Yeah that M100DEX looks similar doesn’t it. And for lots more money. I do think this stuff is pretty good quality Somewhat better than the usual black oxide tools. I couldn’t quantify it but the results speak for themselves. I like sandvik but that’s not for me too pricey. I’ve used the regular Chinese inserts and these ones from nicecutt they seem better to me.


----------



## Everett (Dec 25, 2018)

That is a very nice surface finish.  As for insert tooling, all my carbide insert stuff came from eBay vendors out of China.  Had to wait a while for each of them but the price made the wait worth it.  I could see a production CNC place wanting consistency between holders and bits to be tight when trying to keep a production machine running with fresh bits all the time, but for those of us at home with mostly manual equipment the cost difference isn't worth the name brand when we have other needed tooling that could use that budget space.  I've never ordered from Aliexpress or Banggood, has everyone here who has ordered from them had mostly decent experiences with them?


----------



## buckbrush (Dec 26, 2018)

I have had good experiences with them, check out "Pierre's garage " on YouTube, he is a canuck and test's some of their stuff.


----------



## Dabbler (Dec 27, 2018)

I've had very good experience with Banggood.com, but none with aliexpress.


----------



## Everett (Dec 27, 2018)

Thanks, was just curious what they were like for the regular consumer.  Rob (xynudu) from Australia, Pierre, and John Mills in England have all done reviews for Banggood so they're likely to be treated well, but was interested to see what they were like for regular sales.  I've only used eBay and some Amazon but the vendors have to behave themselves in those environments to a certain extent or lose their credibility (and therefore sales).


----------



## PeterT (Dec 27, 2018)

I've used AliExpress & Ebay predominantly. No problems with Ali other than shipping time which is a common issue regardless if originating from Asia. I have not used Bangood but for no particular reason. Sometimes I see the exact same item and/or even same seller across all 3 platforms.

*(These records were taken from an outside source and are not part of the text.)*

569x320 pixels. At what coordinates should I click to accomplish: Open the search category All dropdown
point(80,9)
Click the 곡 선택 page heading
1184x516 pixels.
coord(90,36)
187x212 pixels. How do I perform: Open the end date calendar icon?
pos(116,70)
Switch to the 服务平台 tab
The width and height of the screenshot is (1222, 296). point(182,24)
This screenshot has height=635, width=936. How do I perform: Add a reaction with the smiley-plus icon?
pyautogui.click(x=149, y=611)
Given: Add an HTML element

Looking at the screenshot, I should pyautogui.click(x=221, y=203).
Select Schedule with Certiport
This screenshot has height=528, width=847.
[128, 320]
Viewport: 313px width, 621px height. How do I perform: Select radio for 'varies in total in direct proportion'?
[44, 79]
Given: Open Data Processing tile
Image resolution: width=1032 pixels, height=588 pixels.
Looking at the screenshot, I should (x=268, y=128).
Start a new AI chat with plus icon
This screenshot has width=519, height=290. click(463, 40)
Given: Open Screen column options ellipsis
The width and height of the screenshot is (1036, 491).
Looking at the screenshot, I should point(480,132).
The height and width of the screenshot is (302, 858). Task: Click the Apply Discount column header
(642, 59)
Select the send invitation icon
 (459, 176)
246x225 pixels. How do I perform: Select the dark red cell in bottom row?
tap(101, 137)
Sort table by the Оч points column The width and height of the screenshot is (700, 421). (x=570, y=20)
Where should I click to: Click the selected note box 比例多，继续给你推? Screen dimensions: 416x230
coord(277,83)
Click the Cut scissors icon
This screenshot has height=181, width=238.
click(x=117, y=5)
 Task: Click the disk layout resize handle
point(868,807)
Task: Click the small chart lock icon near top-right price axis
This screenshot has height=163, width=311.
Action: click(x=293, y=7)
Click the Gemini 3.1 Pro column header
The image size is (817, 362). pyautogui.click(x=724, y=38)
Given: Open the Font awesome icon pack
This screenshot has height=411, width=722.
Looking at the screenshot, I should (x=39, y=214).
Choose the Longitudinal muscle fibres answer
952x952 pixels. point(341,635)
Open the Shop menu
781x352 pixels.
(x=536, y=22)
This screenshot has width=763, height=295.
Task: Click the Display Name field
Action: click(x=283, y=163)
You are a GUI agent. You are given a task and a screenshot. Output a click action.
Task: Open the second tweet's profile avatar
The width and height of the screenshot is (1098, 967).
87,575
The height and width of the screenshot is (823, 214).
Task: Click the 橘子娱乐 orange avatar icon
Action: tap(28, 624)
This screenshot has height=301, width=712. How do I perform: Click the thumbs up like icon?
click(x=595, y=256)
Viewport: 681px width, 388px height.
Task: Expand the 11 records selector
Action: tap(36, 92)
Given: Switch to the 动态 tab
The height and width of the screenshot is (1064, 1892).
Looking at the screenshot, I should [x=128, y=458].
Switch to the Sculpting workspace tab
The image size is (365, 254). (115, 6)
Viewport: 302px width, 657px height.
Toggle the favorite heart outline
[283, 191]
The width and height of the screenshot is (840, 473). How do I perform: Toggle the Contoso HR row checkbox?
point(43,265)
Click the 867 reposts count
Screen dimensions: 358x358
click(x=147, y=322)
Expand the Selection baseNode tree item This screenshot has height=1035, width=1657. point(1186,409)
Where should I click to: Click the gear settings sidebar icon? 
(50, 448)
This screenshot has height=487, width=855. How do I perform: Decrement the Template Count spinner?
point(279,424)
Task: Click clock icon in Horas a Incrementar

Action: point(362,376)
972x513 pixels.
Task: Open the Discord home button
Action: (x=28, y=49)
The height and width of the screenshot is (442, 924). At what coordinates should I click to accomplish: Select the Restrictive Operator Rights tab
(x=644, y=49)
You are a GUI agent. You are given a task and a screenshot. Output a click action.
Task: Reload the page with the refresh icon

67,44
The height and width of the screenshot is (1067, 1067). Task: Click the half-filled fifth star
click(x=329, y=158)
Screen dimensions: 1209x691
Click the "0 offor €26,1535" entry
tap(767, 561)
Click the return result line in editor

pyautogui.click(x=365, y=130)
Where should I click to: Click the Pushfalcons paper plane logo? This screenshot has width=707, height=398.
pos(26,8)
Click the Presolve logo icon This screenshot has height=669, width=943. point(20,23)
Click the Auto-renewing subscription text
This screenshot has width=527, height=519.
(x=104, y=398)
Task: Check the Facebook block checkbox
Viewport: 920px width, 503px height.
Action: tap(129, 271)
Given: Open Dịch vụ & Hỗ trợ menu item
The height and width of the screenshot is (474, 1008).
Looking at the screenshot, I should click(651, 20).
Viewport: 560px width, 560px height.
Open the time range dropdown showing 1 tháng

Maybe its me or the particular machining type stuff I'm looking at, but seems like Ali has increasingly more items identified for shipping by DHL or similar faster courier mode vs. the classic TheSlowBoat free shipping or minimal shipping cost mode. That expedited / trackable? mode cost can add substantially. Maybe its a trend or maybe just select sellers but I have noticed expedited is the ONLY way they ship, no SlowBoat is even available. Maybe they are bigger more industrial sellers or maybe they have had too many delivery issues? The expedited seems a bit cheaper than ordering the same item out of USA weight/size factored by USPS, but this is just a generalization.

Another interesting thing is going to be how tariffs will/will not apply to us 2019+. If a USA company imports a tariff add Chinese item, I suspect that will be a cost add to them & this dinger will get passed onto a CDN order. That's before any new-Nafta, GST etc. Now if you bought the exact same item from China direct, we don't have these trade war tariffs (yet) so maybe mitigating these dispute tariffs?  Its a mess, that's all I know.


----------



## Johnwa (Dec 27, 2018)

Most of the free shipping has disappeared from Aliexpress.  
 Depending on the vendor shipping starts at about $6.  Those that only use couriers are much higher.


----------



## Janger (Dec 27, 2018)

Johnwa said:


> Most of the free shipping has disappeared from Aliexpress.
> Depending on the vendor shipping starts at about $6.  Those that only use couriers are much higher.


I was reading about this today. Apparently the postal strike caused the vendors to stop post shipments as they were being refused by Canada post. I hope this gets resolved but we’re small potatoes...ugh.


----------



## Downwindtracker2 (Dec 29, 2018)

We assume postal service is efficient and honest, if somewhat slow. In a lot of the world that simply isn't true. I've gotten books from South Africa,, they use courier if they want to be assured it will arrive.


----------